Are you, like me, disturbed several times a day by a string of cell phone calls and text messages offering products, services and information that you don't need? Loans, credit cards, club memberships and sundry offers, from ring tones to special discounts, in a barrage of incomprehensible accents and useless beeps that make you want to hurl the handy object out of the window.
Disturb is perhaps too mild a word when you consider the contents of some of the messages received: from party propaganda to scurrilous rumour, lurid proposition to dangerous threat. Intrusion is more often the case. And when the intrusions are repeated and reckless they add up to something else. Elsewhere in the world they would invite a flurry of invasion-of-privacy suits.
Who actually is leaking millions of private cell phone numbers to providers of unsolicited services? Clearly, it must be the cell phone companies themselves, either because of lucrative marketing alliances with banks, hotels, insurance companies and suchlike or because, it is rumoured, leaked lists that sold profitably.

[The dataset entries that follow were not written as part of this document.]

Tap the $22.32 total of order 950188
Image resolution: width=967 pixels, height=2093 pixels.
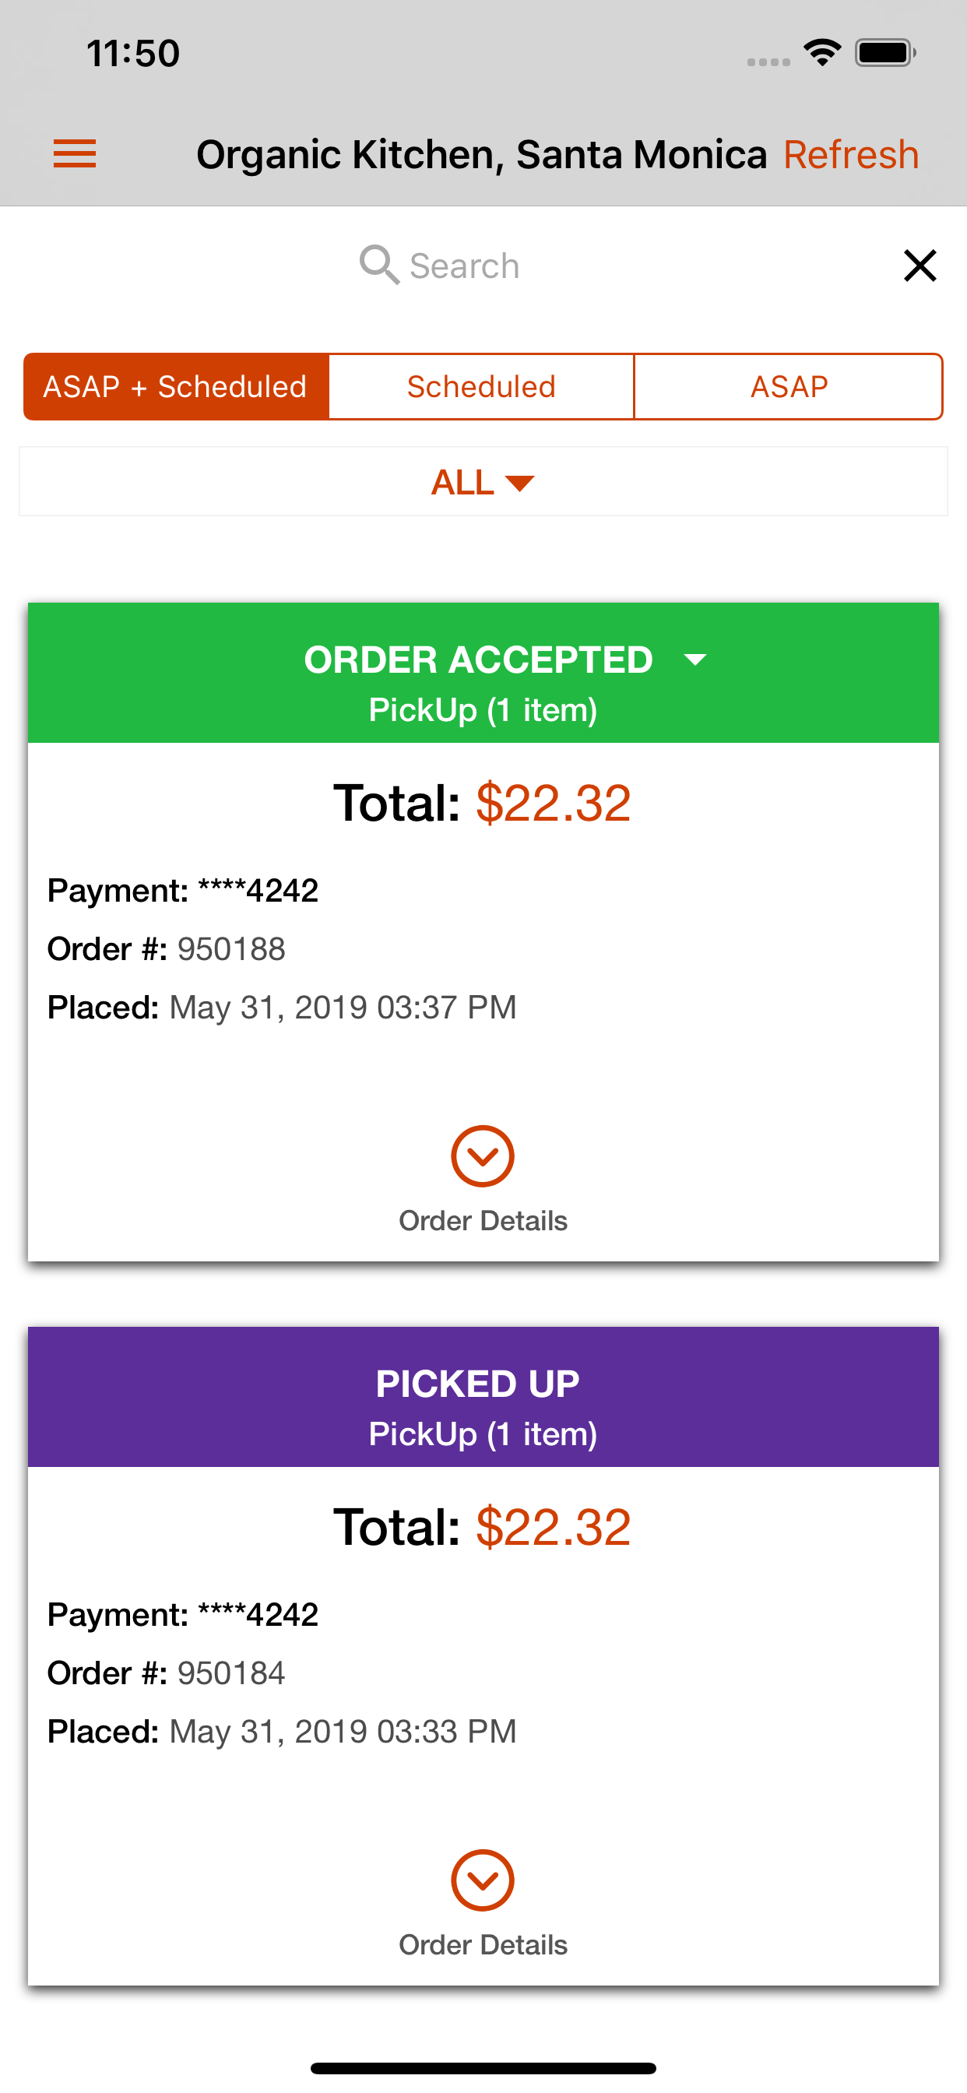click(553, 803)
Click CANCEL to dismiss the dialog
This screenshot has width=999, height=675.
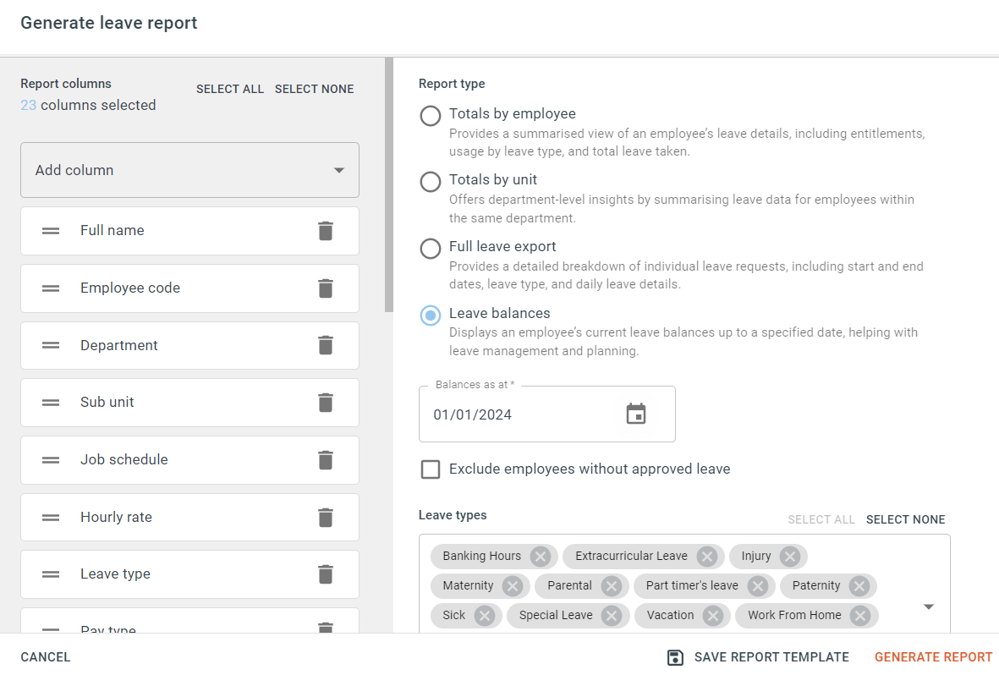45,656
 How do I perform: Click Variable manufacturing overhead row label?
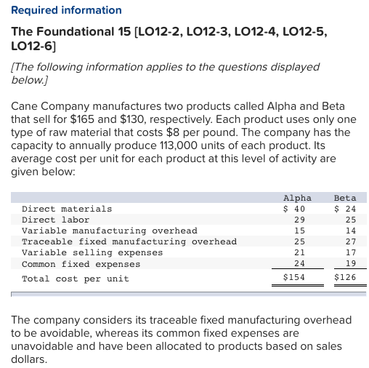110,231
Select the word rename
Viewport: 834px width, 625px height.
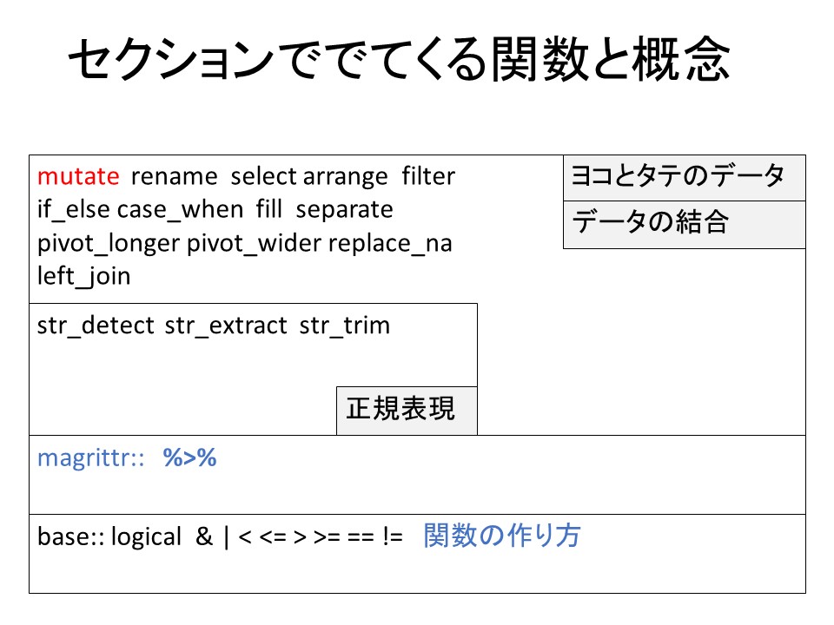[x=174, y=177]
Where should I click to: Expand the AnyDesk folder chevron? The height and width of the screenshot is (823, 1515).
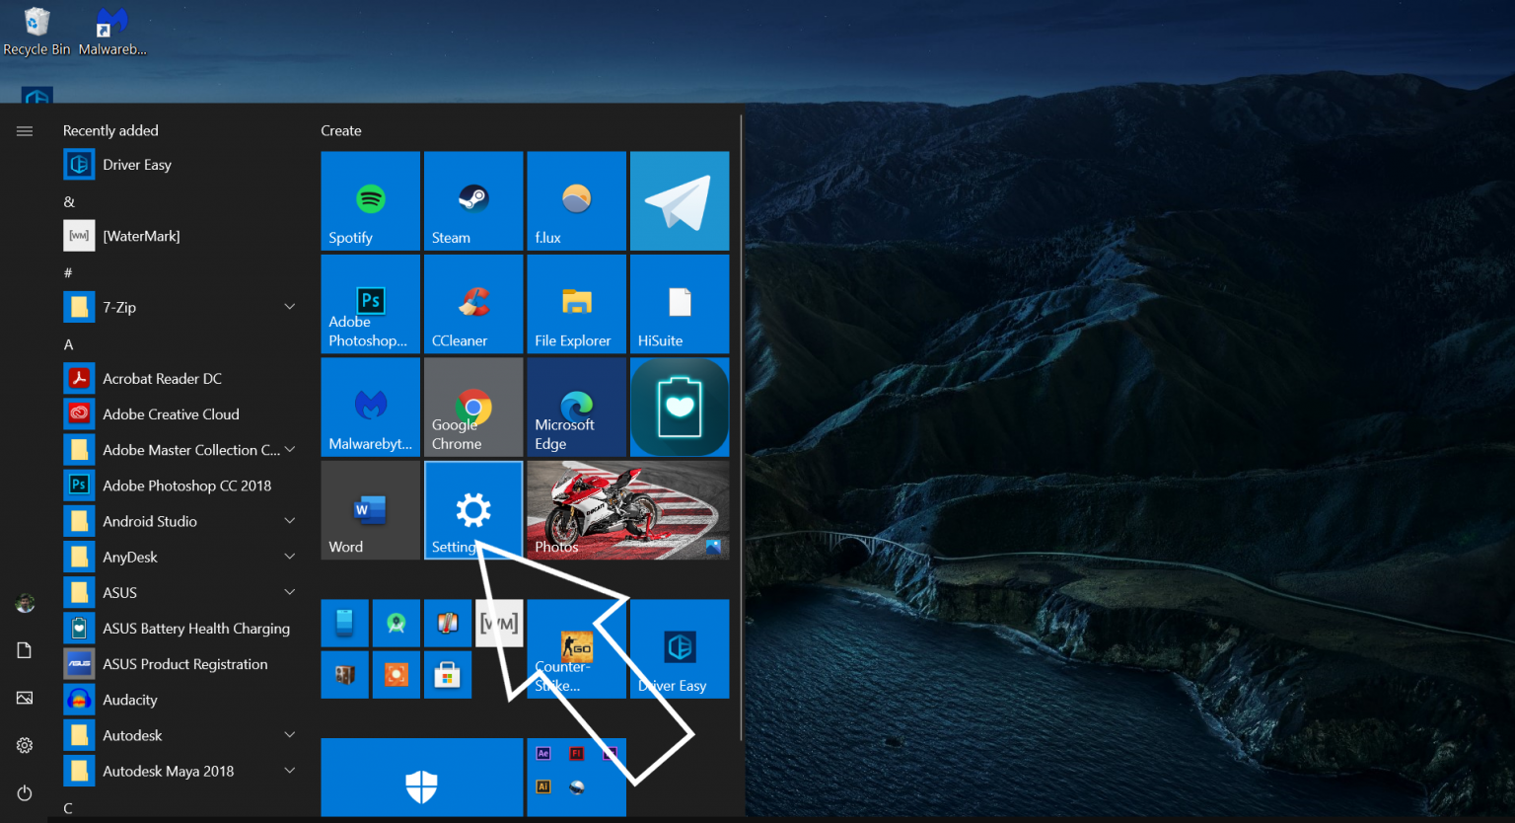[x=290, y=557]
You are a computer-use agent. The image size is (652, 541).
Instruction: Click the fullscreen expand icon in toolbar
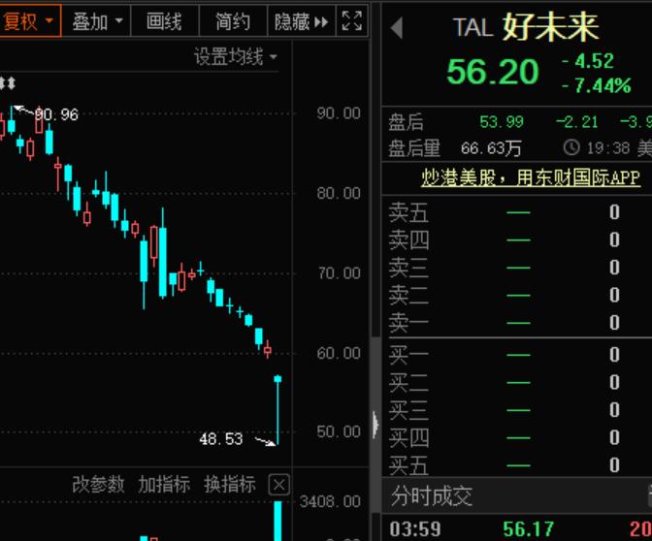(352, 20)
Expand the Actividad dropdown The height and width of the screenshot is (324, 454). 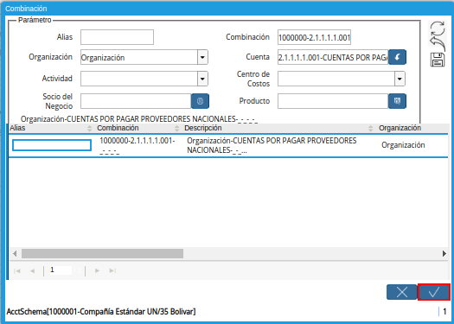click(202, 79)
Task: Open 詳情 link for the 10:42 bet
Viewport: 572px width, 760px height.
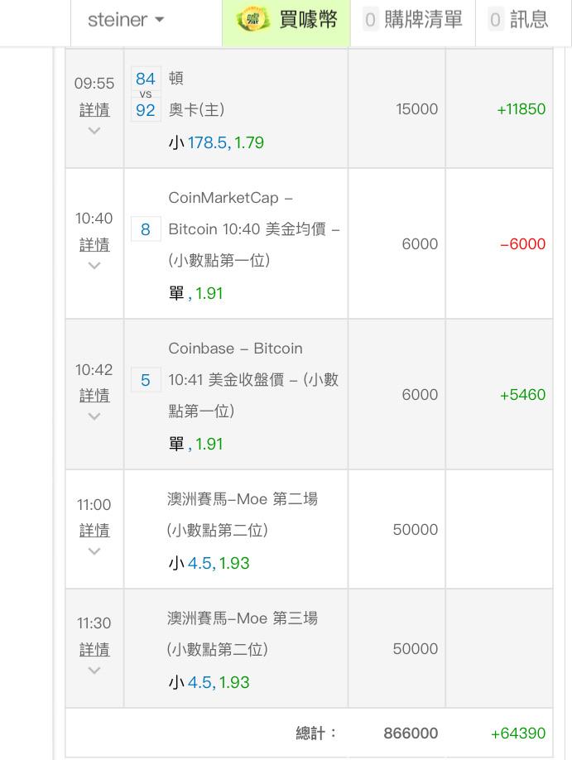Action: click(x=94, y=396)
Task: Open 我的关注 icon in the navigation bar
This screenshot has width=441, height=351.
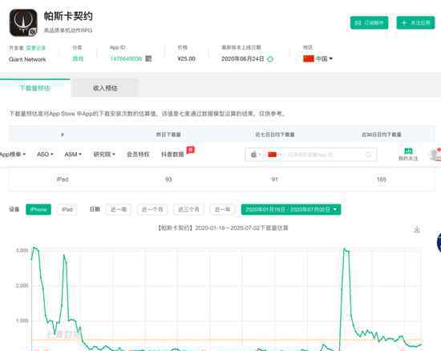Action: (408, 155)
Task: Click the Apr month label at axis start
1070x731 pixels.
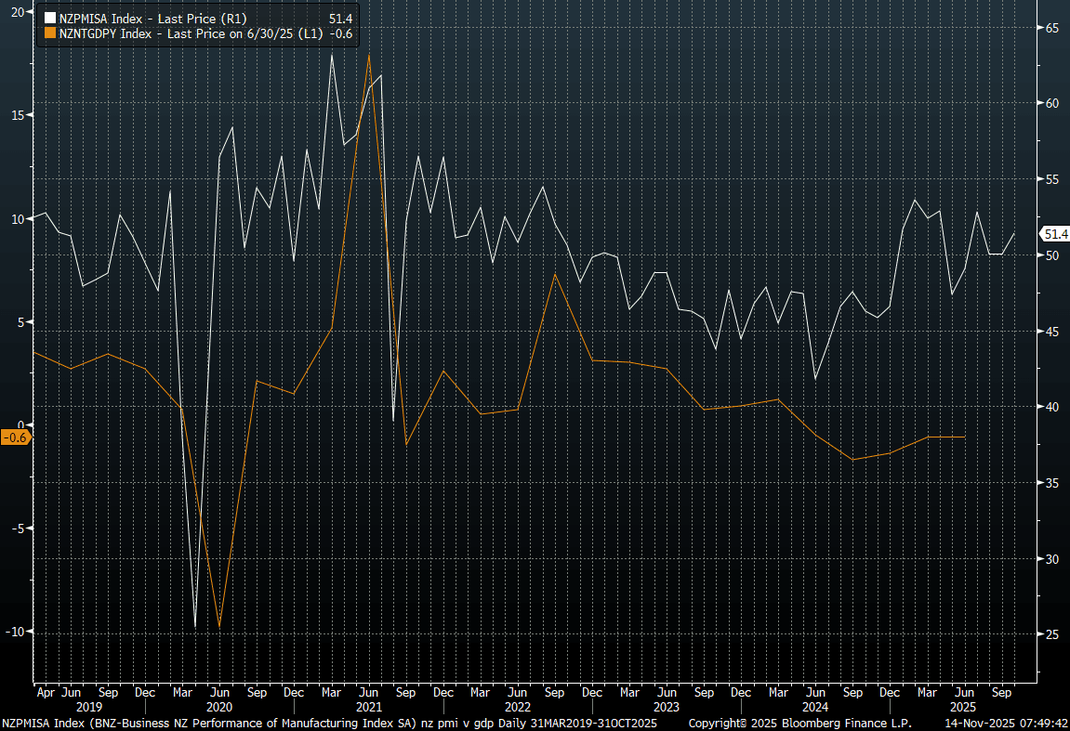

Either way, obtaining private numbers and circulating them without permission is a criminal act. It has lately been the subject of a complex and long-drawn-out scandal that has rocked corporate US hitting one of the giants of Silicon Valley, Hewlett-Packard, a computer technology firm with revenue of more than $90 billion.
The battle began in 2006, when the chairman of Hewlett-Packard's board, Patricia Dunn, decided to launch a secret investigation into who was leaking high-level information about the company to the Press-sometimes decisions taken by board members at private retreats. Was it senior company executives who had been passed over in promotions? Or others who had left unhappily? Or could it be members of the board with an axe to grind? With the help of in-house security managers and lawyers she gave the job to an outside investigating firm, which, in turn, hired subcontractors to locate private phone records of journalists.
These were done through a variety of ruses: 'pretexting', or orally obtaining phone numbers from, say, switchboard operators while pretending to be someone else, or, even more elaborately, by creating fictional identities of so-called 'disgruntled' H-P employees, who made e-mail contact with journalists. By pretending to be anonymous H-P sources
passing on inside information, the idea was to obtain cell numbers of journalists publishing the stories. Titled Kona I and Kona II, the company's 'surveillance activity' and 'covert intelligence-gathering operations' into media leaks became so complex that The New Yorker, which published a 14-page account in a recent issue of how a huge corporation
went to war with itself, says it sounds 'like a parody of a le Carre novel.'
It came to a sticky end, of course. The crisis in the company hinged on a basic question: the legality or illegality of obtaining and monitoring cell numbers or email IDs by covert means. This question divided H-P's board. The board's most senior and powerful member, Silicon Valley's legendary Tom Perkins, resigned and threatened to sue because his personal phone records were 'hacked'. Company Chairman Patricia Dunn was pilloried in the Press as 'The Boss Who Spied on Her Board' and forced to quit.
Even if passing on people's personal phone numbers in some situations can be deemed legal, is it right? After all, H-P's chairman had the support of her board and senior executives to carry out the investigation into the Press leaks. The problem arose with the means by which some of those numbers and email IDs were obtained and monitored-or 'hacked'. This is patently illegal.
Despite warnings by the Supreme Court that unwarranted sales pitching on cell phones is illegal, no one has tested its widespread misuse in court. This has to happen in a country said to be the fastest-growing cell phone market in the world. The malpractice is actually in obtaining private umbers and placing them in the public domain. I am only too happy to join ssue with anyone willing to do battle.